=== PROBLEM STATEMENT ===
The lines below should be written out again in full, exactly as they are.

=== EXERCISE MATERIAL ===
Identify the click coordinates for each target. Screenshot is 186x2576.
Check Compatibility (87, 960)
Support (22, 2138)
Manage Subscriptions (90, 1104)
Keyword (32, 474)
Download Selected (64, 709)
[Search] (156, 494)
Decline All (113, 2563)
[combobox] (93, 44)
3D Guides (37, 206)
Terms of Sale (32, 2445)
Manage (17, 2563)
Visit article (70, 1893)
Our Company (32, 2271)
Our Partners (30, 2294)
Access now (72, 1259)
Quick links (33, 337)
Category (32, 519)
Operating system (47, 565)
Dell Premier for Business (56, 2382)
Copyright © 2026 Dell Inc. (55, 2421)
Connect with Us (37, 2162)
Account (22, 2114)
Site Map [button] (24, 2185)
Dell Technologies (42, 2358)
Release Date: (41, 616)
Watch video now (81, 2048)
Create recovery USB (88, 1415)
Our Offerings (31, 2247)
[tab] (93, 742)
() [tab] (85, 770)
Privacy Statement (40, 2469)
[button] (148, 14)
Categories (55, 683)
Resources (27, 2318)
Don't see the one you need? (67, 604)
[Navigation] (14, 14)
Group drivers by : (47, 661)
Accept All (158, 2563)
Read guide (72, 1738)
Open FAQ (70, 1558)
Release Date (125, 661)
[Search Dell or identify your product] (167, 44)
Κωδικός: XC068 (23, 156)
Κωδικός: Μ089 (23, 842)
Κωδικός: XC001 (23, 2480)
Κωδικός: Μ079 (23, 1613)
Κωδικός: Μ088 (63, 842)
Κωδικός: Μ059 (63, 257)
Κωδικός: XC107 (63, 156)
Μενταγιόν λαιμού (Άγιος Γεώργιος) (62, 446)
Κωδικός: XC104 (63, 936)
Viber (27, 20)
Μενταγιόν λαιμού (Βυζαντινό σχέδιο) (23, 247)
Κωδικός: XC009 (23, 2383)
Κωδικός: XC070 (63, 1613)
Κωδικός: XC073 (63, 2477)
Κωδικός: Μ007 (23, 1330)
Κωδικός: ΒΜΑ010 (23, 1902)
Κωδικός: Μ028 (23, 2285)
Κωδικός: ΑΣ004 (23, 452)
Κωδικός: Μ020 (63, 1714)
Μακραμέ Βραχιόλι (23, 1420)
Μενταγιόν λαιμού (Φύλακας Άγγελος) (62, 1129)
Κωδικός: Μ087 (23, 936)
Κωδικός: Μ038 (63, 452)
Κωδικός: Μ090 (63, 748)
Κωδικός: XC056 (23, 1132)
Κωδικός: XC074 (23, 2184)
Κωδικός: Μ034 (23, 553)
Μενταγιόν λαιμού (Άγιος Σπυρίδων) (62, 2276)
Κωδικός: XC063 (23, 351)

=== WRITTEN RESPONSE ===
Identify the click coordinates for each target. Screenshot is 186x2576.
Check Compatibility (87, 960)
Support (22, 2138)
Manage Subscriptions (90, 1104)
Keyword (32, 474)
Download Selected (64, 709)
[Search] (156, 494)
Decline All (113, 2563)
[combobox] (93, 44)
3D Guides (37, 206)
Terms of Sale (32, 2445)
Manage (17, 2563)
Visit article (70, 1893)
Our Company (32, 2271)
Our Partners (30, 2294)
Access now (72, 1259)
Quick links (33, 337)
Category (32, 519)
Operating system (47, 565)
Dell Premier for Business (56, 2382)
Copyright © 2026 Dell Inc. (55, 2421)
Connect with Us (37, 2162)
Account (22, 2114)
Site Map [button] (24, 2185)
Dell Technologies (42, 2358)
Release Date: (41, 616)
Watch video now (81, 2048)
Create recovery USB (88, 1415)
Our Offerings (31, 2247)
[tab] (93, 742)
() [tab] (85, 770)
Privacy Statement (40, 2469)
[button] (148, 14)
Categories (55, 683)
Resources (27, 2318)
Don't see the one you need? (67, 604)
[Navigation] (14, 14)
Group drivers by : (47, 661)
Accept All (158, 2563)
Read guide (72, 1738)
Open FAQ (70, 1558)
Release Date (125, 661)
[Search Dell or identify your product] (167, 44)
Κωδικός: XC068 (23, 156)
Κωδικός: Μ089 (23, 842)
Κωδικός: XC001 (23, 2480)
Κωδικός: Μ079 (23, 1613)
Κωδικός: Μ088 (63, 842)
Κωδικός: Μ059 (63, 257)
Κωδικός: XC107 (63, 156)
Μενταγιόν λαιμού (Άγιος Γεώργιος) (62, 446)
Κωδικός: XC104 (63, 936)
Viber (27, 20)
Μενταγιόν λαιμού (Βυζαντινό σχέδιο) (23, 247)
Κωδικός: XC009 (23, 2383)
Κωδικός: XC070 (63, 1613)
Κωδικός: XC073 (63, 2477)
Κωδικός: Μ007 (23, 1330)
Κωδικός: ΒΜΑ010 (23, 1902)
Κωδικός: Μ028 (23, 2285)
Κωδικός: ΑΣ004 (23, 452)
Κωδικός: Μ020 (63, 1714)
Μακραμέ Βραχιόλι (23, 1420)
Μενταγιόν λαιμού (Φύλακας Άγγελος) (62, 1129)
Κωδικός: Μ087 (23, 936)
Κωδικός: Μ038 (63, 452)
Κωδικός: Μ090 (63, 748)
Κωδικός: XC056 (23, 1132)
Κωδικός: XC074 (23, 2184)
Κωδικός: Μ034 (23, 553)
Μενταγιόν λαιμού (Άγιος Σπυρίδων) (62, 2276)
Κωδικός: XC063 (23, 351)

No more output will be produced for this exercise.